- [RECORDS]:
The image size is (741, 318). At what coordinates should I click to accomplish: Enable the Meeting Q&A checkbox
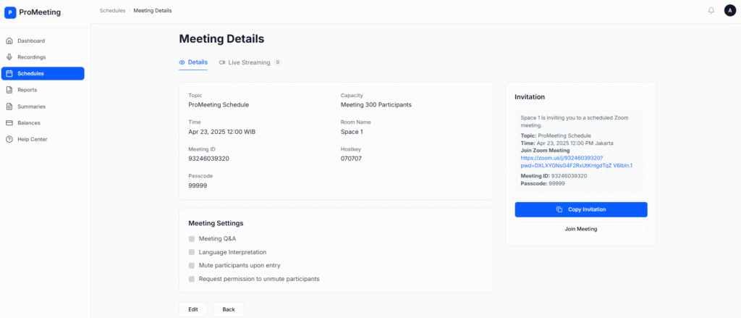(x=192, y=239)
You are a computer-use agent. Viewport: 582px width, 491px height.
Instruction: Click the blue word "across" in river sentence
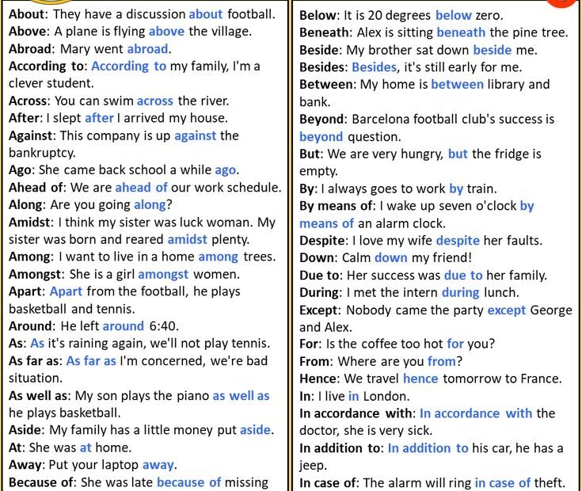[x=155, y=101]
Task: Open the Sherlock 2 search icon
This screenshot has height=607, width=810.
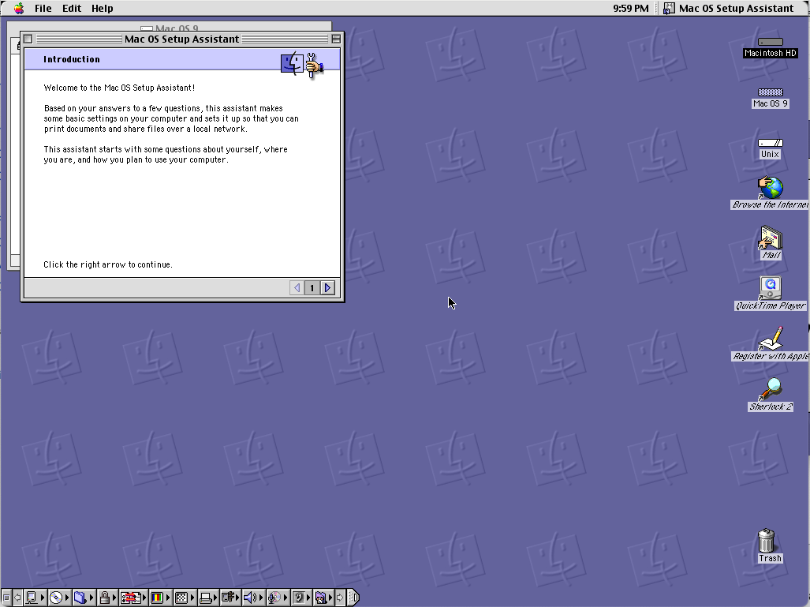Action: (771, 389)
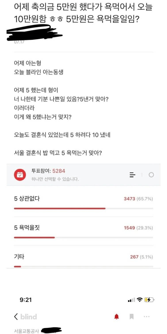Toggle the circle button in poll header
167x334 pixels.
pos(151,175)

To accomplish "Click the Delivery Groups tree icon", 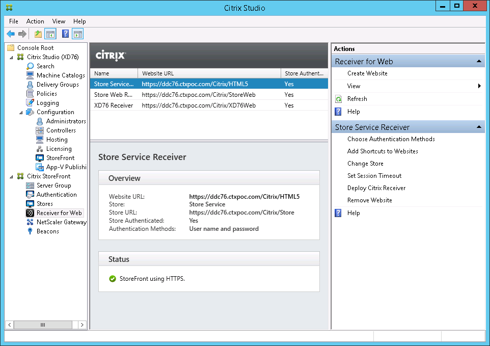I will point(31,85).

- [ACTIVITY]: Set down exactly and only the lines from the start of the entries above through the line containing "Task: Open the Sherlock 2 search icon", both ends included, omitting the pictures.

- [EXERCISE OUTPUT]:
The image size is (741, 318). At what coordinates should I click to accomplish: Enable the Meeting Q&A checkbox
(x=192, y=239)
You are a computer-use agent. Viewport: 582px width, 491px height.
Instruction: Click the blue word "across" in river sentence
[x=155, y=101]
Task: Open the Sherlock 2 search icon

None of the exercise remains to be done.